# Thread: integral of a+bcosx form

1. ## integral of a+bcosx form

This is my first post to this forum, so I wish to start by saying hello to all of you who take time out of your schedule to help those of us with questions. As a teacher, I know how valuable this is! My question involves finding out the technique for solving the following integral:

$\int {\frac{{\cos xdx}}{{{{\left( {a - b\cos x} \right)}^2}}}}$

According to a German table of integrals, I have found the following clue:

$\int {\frac{{\cos xdx}}{{{{\left( {a + b\cos x} \right)}^2}}}} = \frac{1}{{{a^2} - {b^2}}}\left( {\frac{{a\sin x}}{{a + b\cos x}} - b\int {\frac{{dx}}{{a + b\cos x}}} } \right)$

I have tried a number of different approaches, but I have not found a step by step solution to the integral. Any suggestions would be appreciated!

2. ## Re: integral of a+bcosx form

Do you have any reason to believe that can be integrated in closed form?
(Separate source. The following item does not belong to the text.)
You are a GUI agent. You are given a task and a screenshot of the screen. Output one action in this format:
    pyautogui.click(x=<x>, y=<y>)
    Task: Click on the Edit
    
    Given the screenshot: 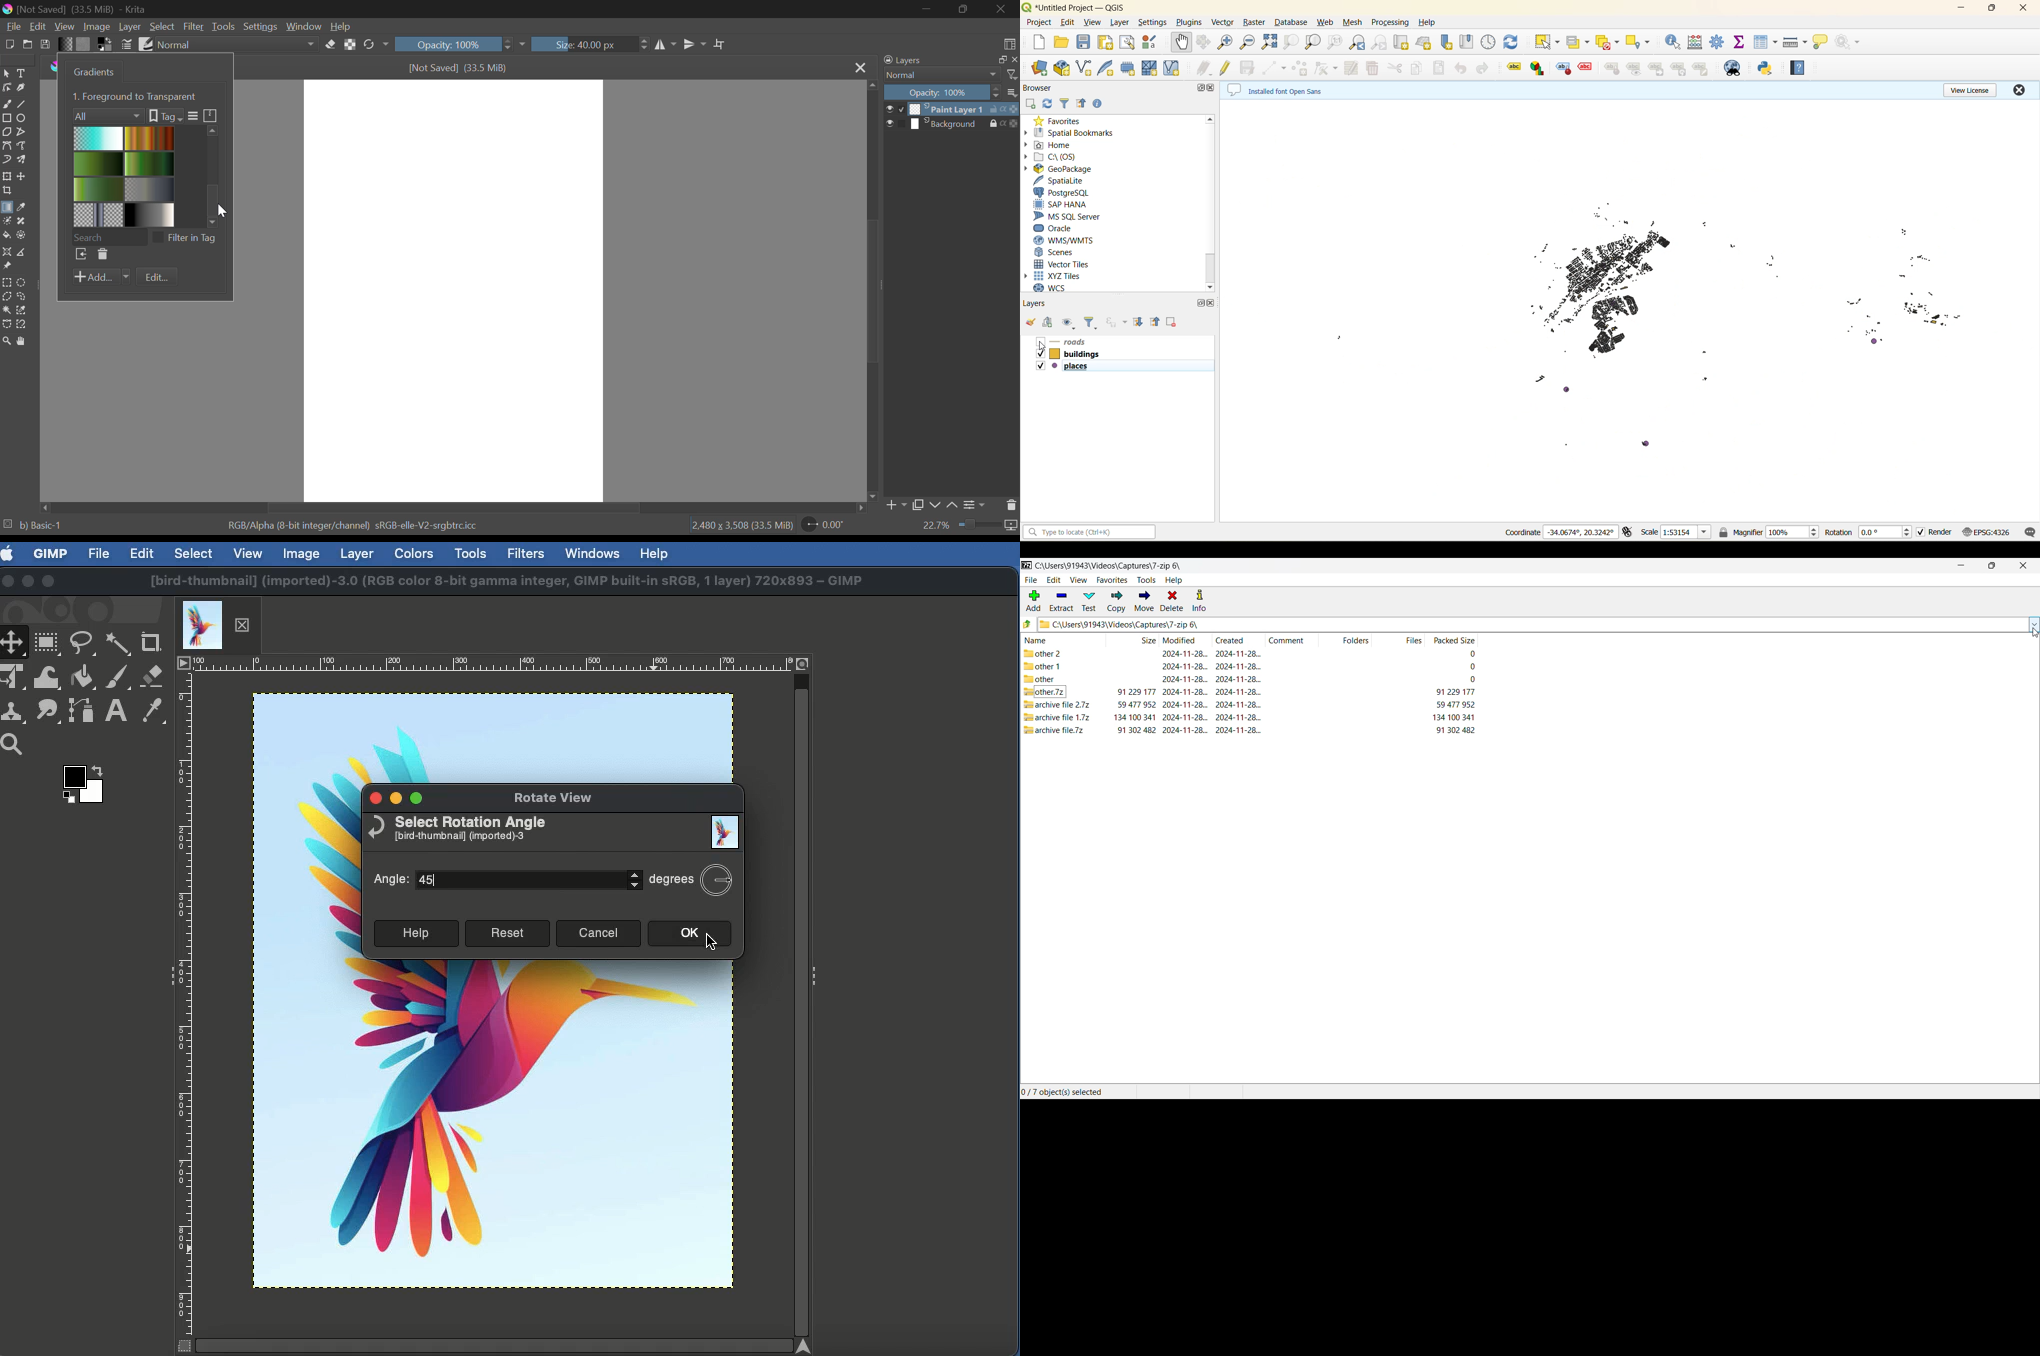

3. ## Re: integral of a+bcosx form

I probably should have worked on the problem for a couple more days before posting, because I was able to solve the integral at last. I ended up using a partial fraction decomposition to split it into two integrals, then used a recurrence formula technique to solve the first of the two integrals, and finally a Weierstrass substitution to solve the second integral.